Da Absagen ein notwendiger Teil von Bewerbungsprozessen sind, wäre zu fragen, wie ein produktiver Umgang mit diesen Mitteilungen aussehen kann. Die meisten Förderprogramme sind darauf ausgelegt, die Prozesse allein mit den "Ausgewählten" weiterzugehen und die "Abgelehnten" nicht weiter mit einzubeziehen. Ein verantwortlicher Umgang jedoch mit Einreichungen müsste den Zeitumfang für diesen Prozess so kalkulieren, dass nicht nur eine Jurybegründung für die Zusagen formuliert werden, sondern ebenso für die Absagen. Denn solange nur positive beschiedene Einreichungen begründet werden, können diejenigen Personen, die für diese Ausschreibung abgelehnt werden, keine Orientierung erhalten wie sie in Zukunft zu einer Zusage gelangen können.
Wir fordern konstruktive Absagen und einen wertschätzenden Umgang mit eingereichten Bewerbungen.
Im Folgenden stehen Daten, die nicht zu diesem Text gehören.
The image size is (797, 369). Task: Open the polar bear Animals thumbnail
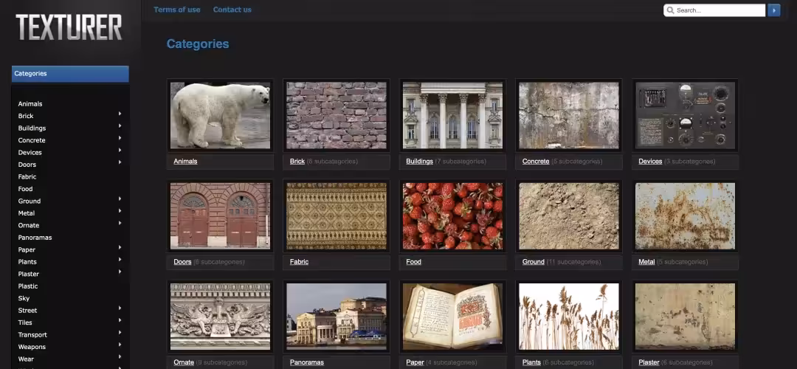click(220, 115)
So viel Zeit muss sein.
Im Rahmen der ersten peripherie publikation extremely dissatisfying interviewt Jasmin Meinold die Künstlerin Beatrice Moumdjian zu ihren Erfahrungen und Umgangswegen mit Absagen. Als "nie endende Bewerbungsphase" stellt sich dabei die Frage, inwieweit sich die Tätigkeit von Künstler*innen von einem Normalarbeitsverhältnis unterscheidet. Dies mache deutlich, "wie sehr die eigene Arbeit abhängig ist von der ständigen Bewertung anderer, z.T. noch bevor sie überhaupt entstanden ist", so Jasmin Meinold. Wie kann eine Künstler*in damit umgehen, wenn ein Projektvorschlag, eine Arbeit, abgelehnt wird? Oder vielmehr: wie kann eine strukturelle Grundlage geschaffen werden, damit diese Entscheidung nicht mehr bei den Künstler*innen allein liegt, sondern institutionell in Ausschreibungsprozessen mitgedacht wird?